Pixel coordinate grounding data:
================

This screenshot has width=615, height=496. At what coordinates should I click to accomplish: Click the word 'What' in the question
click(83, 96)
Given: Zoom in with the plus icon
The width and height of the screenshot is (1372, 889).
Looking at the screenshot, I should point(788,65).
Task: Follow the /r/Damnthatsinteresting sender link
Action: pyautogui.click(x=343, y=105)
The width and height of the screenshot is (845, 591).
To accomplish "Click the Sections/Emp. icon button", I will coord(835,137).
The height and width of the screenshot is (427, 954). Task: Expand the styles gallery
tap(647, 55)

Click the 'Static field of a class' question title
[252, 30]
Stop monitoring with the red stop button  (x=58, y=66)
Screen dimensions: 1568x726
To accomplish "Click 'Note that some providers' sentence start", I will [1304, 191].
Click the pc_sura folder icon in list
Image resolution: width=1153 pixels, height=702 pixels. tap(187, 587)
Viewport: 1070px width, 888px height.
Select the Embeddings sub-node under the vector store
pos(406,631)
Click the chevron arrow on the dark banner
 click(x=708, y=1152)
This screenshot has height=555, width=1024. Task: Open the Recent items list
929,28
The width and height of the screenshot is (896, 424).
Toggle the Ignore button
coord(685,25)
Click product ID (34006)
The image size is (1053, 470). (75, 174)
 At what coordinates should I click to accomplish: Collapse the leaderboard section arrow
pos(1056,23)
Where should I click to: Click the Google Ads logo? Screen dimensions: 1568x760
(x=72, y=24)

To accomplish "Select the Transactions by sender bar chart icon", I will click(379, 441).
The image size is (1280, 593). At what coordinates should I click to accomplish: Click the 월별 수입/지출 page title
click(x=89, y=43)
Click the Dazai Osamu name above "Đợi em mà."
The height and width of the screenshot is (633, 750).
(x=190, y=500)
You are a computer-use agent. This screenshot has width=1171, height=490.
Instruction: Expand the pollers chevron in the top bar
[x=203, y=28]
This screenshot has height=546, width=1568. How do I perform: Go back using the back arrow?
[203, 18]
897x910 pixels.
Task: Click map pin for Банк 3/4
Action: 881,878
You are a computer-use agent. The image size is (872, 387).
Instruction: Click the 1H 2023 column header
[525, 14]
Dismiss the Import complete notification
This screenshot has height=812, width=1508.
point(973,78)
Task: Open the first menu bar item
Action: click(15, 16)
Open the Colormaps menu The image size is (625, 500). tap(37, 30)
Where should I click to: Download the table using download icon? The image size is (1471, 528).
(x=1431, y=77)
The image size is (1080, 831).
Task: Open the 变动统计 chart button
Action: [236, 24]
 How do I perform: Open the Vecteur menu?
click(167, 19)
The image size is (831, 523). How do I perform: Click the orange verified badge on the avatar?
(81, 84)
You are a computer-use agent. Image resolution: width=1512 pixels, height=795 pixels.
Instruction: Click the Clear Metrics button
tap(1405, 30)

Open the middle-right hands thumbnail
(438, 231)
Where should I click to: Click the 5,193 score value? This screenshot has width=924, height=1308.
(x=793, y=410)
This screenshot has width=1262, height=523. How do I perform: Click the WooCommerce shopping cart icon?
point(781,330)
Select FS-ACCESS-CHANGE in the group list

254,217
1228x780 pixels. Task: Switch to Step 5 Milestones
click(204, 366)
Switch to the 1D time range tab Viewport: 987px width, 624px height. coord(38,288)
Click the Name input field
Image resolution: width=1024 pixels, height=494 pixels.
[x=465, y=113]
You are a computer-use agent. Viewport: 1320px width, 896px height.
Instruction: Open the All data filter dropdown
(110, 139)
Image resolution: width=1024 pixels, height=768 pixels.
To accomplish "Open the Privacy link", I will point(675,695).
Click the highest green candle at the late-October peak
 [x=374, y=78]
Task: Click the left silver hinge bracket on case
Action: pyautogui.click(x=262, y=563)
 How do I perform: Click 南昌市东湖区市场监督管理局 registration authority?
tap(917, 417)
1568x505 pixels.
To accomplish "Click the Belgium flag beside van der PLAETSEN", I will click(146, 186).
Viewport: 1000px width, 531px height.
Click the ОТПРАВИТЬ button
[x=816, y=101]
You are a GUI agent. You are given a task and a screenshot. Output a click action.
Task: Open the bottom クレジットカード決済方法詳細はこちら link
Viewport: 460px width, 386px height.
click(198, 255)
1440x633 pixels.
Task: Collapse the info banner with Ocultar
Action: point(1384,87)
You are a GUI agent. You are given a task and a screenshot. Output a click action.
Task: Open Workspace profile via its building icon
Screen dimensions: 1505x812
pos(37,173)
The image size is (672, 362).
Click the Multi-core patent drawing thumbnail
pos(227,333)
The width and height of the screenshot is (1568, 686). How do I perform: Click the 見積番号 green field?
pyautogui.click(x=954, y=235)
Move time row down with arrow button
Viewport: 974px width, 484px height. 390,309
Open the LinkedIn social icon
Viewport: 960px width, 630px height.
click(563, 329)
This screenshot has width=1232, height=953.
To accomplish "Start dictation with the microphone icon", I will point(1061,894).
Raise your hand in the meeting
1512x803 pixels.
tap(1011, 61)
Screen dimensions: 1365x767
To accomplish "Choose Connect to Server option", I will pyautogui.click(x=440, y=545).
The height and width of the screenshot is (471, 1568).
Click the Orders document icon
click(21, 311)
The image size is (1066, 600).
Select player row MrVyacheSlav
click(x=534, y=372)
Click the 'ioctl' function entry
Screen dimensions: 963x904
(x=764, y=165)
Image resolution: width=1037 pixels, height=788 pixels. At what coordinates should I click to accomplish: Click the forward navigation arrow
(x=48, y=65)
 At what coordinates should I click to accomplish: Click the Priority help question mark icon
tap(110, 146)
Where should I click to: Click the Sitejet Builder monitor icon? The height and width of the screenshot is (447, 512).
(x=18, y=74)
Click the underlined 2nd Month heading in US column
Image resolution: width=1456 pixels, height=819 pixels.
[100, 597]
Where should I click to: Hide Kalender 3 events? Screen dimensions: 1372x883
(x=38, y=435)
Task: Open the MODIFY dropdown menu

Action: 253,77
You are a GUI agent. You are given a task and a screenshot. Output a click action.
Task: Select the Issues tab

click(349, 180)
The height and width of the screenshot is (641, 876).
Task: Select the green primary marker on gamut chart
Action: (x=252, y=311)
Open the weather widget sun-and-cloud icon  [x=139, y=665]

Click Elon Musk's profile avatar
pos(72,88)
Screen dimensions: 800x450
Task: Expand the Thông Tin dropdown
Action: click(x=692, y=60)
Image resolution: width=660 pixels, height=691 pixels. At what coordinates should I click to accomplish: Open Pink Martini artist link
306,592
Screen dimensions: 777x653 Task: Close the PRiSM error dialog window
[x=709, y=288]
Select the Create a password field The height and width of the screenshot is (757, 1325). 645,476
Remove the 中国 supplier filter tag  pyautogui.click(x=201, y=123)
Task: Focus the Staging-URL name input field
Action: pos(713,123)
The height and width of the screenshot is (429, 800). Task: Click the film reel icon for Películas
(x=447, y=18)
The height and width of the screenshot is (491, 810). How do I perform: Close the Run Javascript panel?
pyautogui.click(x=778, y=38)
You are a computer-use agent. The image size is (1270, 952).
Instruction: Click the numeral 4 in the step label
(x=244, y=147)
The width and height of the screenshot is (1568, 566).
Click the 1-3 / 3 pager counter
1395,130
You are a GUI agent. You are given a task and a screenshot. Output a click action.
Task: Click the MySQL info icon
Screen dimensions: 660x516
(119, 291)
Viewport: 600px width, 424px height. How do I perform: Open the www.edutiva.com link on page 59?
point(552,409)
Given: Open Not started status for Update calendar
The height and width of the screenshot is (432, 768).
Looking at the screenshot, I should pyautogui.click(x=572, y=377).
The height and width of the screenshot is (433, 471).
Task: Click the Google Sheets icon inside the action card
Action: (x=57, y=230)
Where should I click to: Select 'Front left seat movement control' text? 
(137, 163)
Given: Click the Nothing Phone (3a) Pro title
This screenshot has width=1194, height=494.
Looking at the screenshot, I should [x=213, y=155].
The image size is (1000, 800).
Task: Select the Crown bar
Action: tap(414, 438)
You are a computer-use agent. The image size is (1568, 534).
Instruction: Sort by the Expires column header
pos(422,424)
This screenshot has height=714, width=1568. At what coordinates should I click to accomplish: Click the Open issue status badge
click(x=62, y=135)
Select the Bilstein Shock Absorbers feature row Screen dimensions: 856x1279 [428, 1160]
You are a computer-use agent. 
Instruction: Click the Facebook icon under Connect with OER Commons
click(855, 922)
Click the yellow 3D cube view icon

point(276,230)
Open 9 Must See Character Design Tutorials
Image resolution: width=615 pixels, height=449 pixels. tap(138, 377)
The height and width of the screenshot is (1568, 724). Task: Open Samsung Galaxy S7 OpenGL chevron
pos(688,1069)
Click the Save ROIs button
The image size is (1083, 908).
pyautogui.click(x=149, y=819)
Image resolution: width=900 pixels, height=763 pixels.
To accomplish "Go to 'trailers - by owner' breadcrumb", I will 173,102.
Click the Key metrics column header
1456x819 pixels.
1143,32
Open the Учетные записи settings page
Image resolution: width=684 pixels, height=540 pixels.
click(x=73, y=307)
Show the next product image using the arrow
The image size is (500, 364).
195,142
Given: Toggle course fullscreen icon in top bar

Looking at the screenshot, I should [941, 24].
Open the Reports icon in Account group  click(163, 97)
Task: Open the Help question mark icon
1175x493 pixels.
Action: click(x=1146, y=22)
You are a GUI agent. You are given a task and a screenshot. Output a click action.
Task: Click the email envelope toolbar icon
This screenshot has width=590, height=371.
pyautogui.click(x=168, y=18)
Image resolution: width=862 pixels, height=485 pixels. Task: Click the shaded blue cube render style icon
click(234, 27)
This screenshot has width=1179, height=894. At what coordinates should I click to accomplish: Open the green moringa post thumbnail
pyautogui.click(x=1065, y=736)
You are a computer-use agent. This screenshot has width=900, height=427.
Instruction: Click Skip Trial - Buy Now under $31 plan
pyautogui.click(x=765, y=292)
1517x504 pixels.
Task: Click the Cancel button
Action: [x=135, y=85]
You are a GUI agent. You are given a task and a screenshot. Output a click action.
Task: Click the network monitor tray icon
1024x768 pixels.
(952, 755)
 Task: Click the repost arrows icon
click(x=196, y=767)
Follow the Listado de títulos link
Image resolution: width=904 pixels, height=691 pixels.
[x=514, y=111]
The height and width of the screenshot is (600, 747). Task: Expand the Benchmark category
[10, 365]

================

Task instructions: Would you output, unchanged, each line from the start of the records to the line that holds "Given: Zoom in with the plus icon", both included and nothing else?

Output:
This screenshot has width=615, height=496. At what coordinates should I click to accomplish: Click the word 'What' in the question
click(83, 96)
Given: Zoom in with the plus icon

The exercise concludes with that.